=== MATERIAL SHOWN ===

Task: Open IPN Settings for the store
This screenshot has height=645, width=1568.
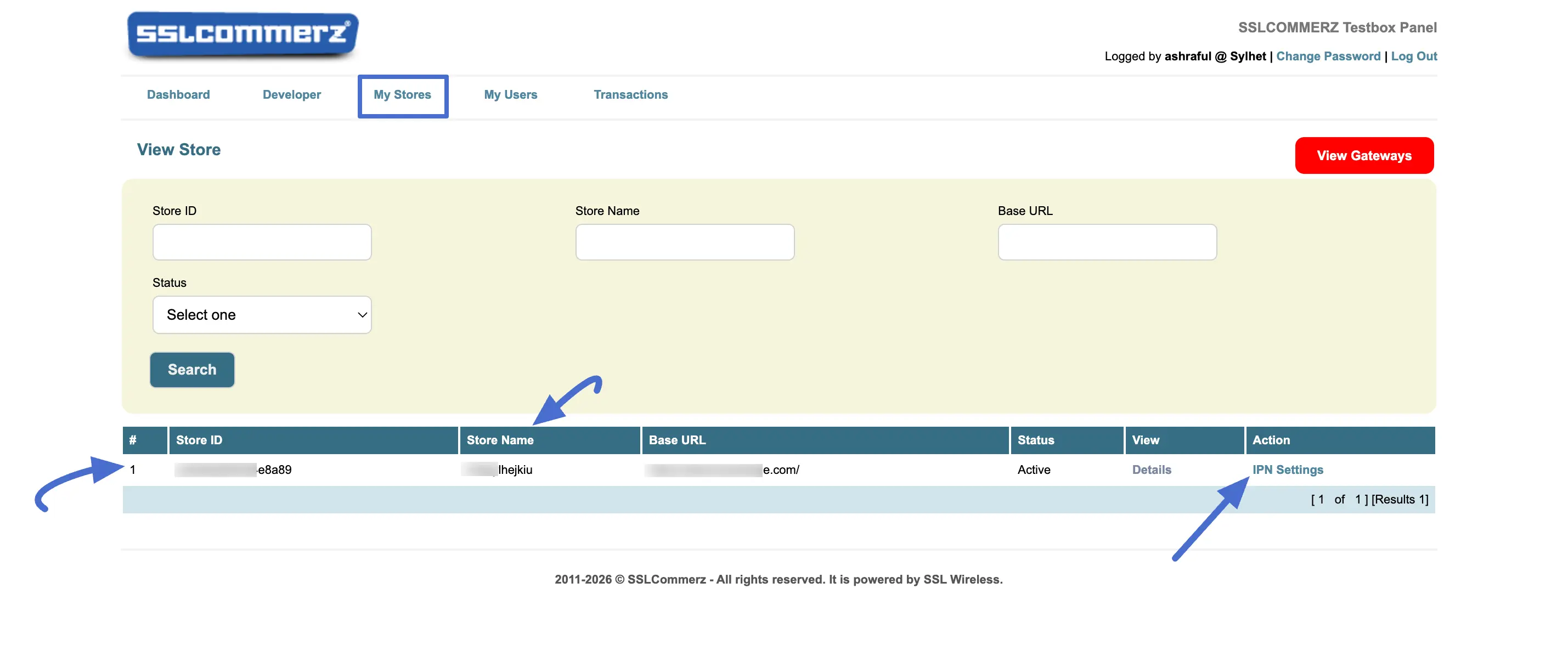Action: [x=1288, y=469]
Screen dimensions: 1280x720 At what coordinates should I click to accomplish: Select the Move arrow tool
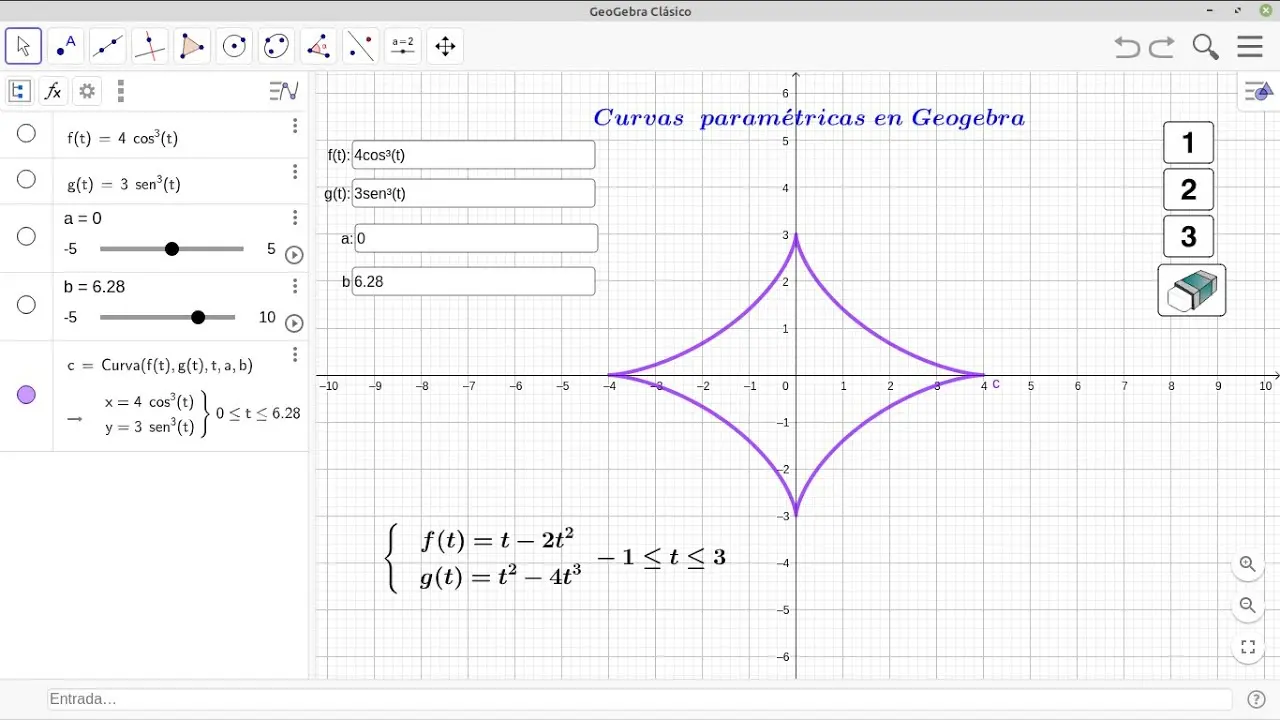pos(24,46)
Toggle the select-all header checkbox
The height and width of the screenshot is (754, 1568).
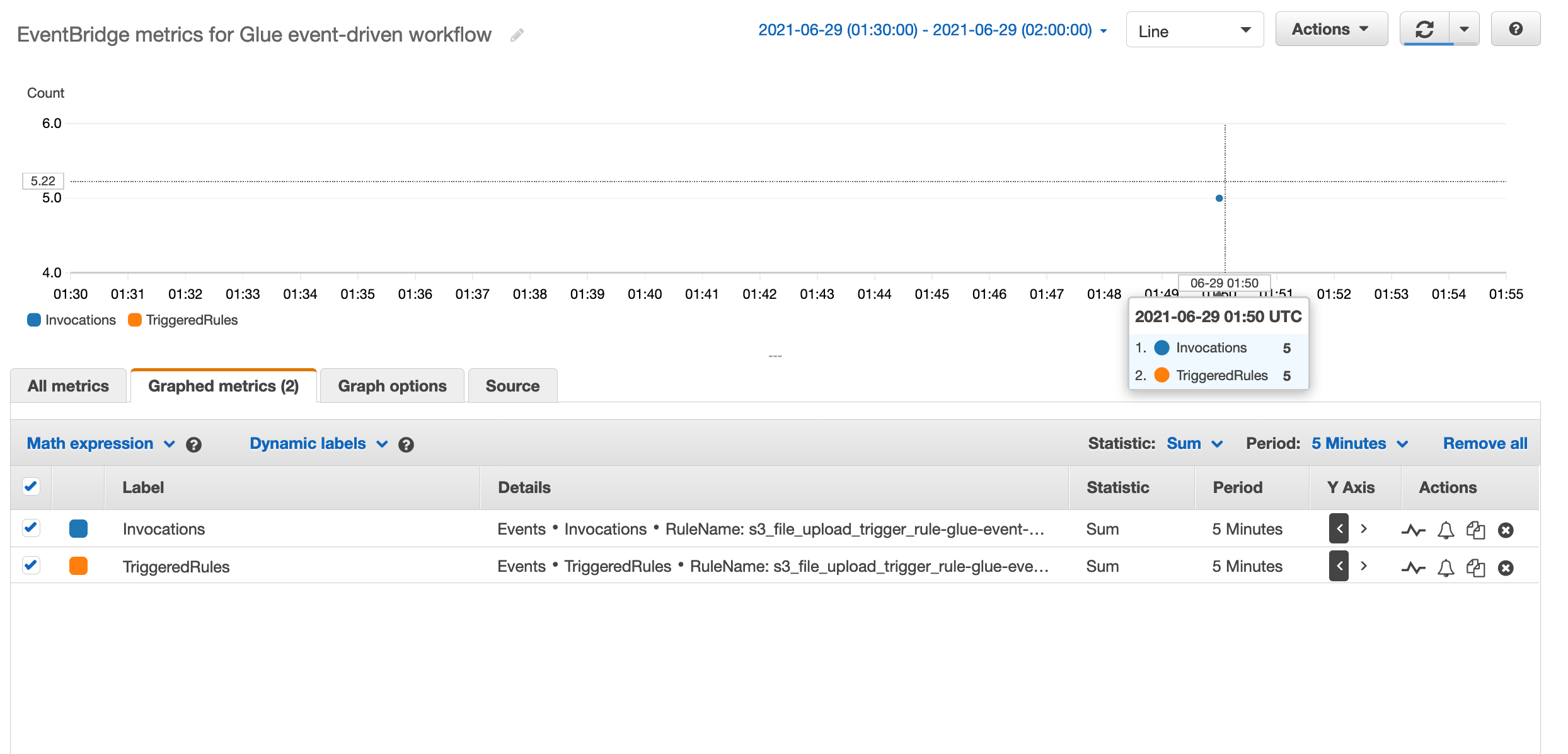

===
=== MATERIAL SHOWN ===

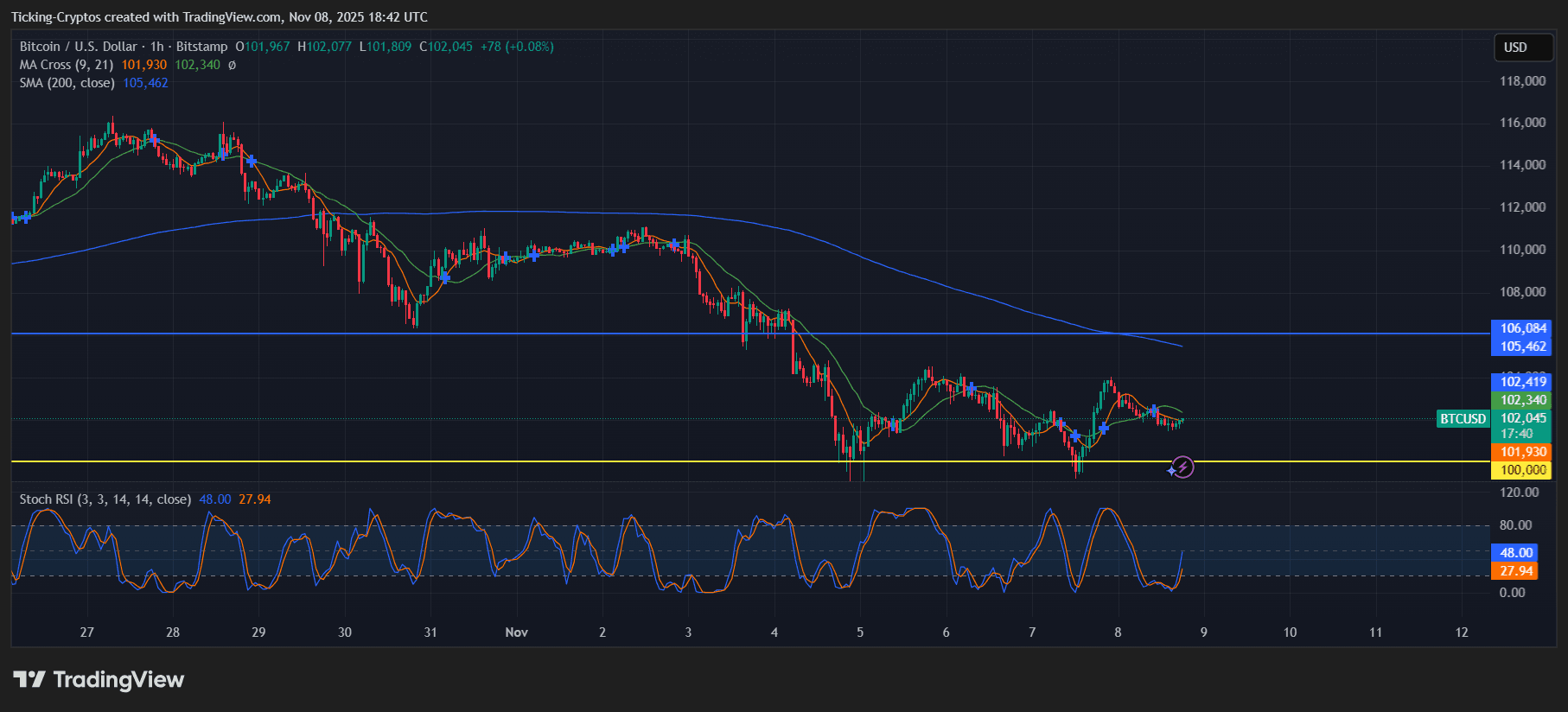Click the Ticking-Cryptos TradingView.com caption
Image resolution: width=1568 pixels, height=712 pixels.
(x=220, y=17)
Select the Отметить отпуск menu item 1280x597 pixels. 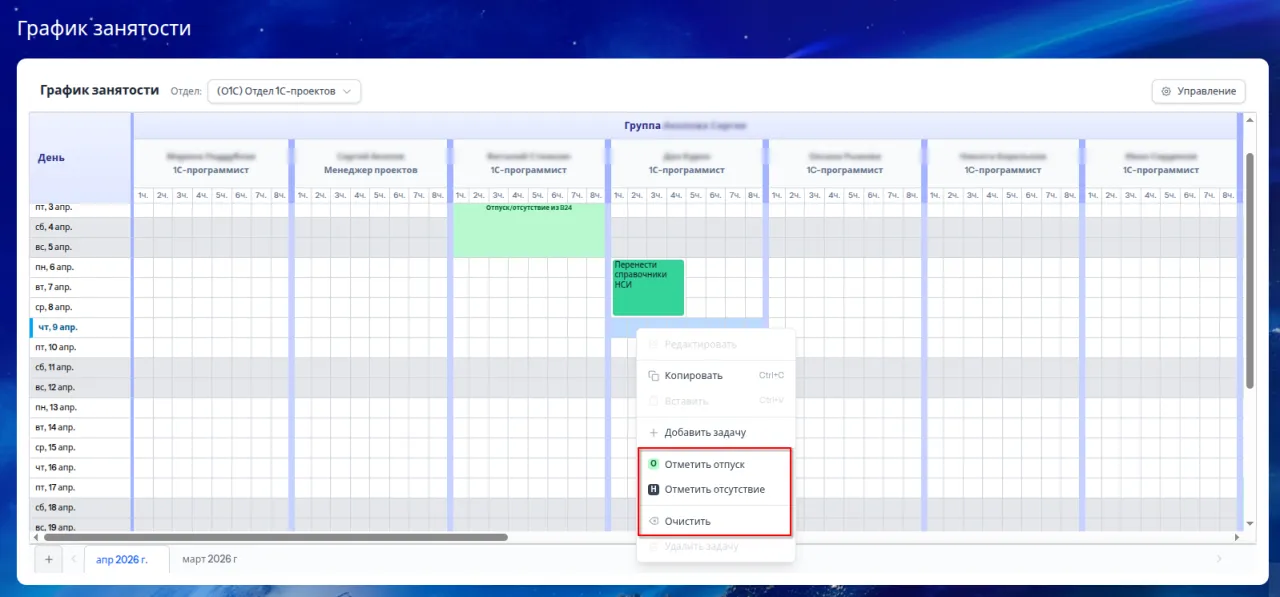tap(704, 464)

===

## THE REQUEST
Convert the stretch from the line containing "Task: Open IPN Settings for the store" through the line containing "The height and", both included, into a Markdown table with the columns Row and Line. Number each line, and leave out blank lines and pictures.

## EXERCISE SOLUTION
| Row | Line |
|---|---|
| 1 | Task: Open IPN Settings for the store |
| 2 | This screenshot has height=645, width=1568. |
| 3 | Action: [x=1288, y=469] |
| 4 | Screen dimensions: 1280x720 At what coordinates should I click to accomplish: Select the Move arrow tool |
| 5 | pos(24,46) |
| 6 | Toggle the select-all header checkbox |
| 7 | The height and width of the screenshot is (754, 1568). |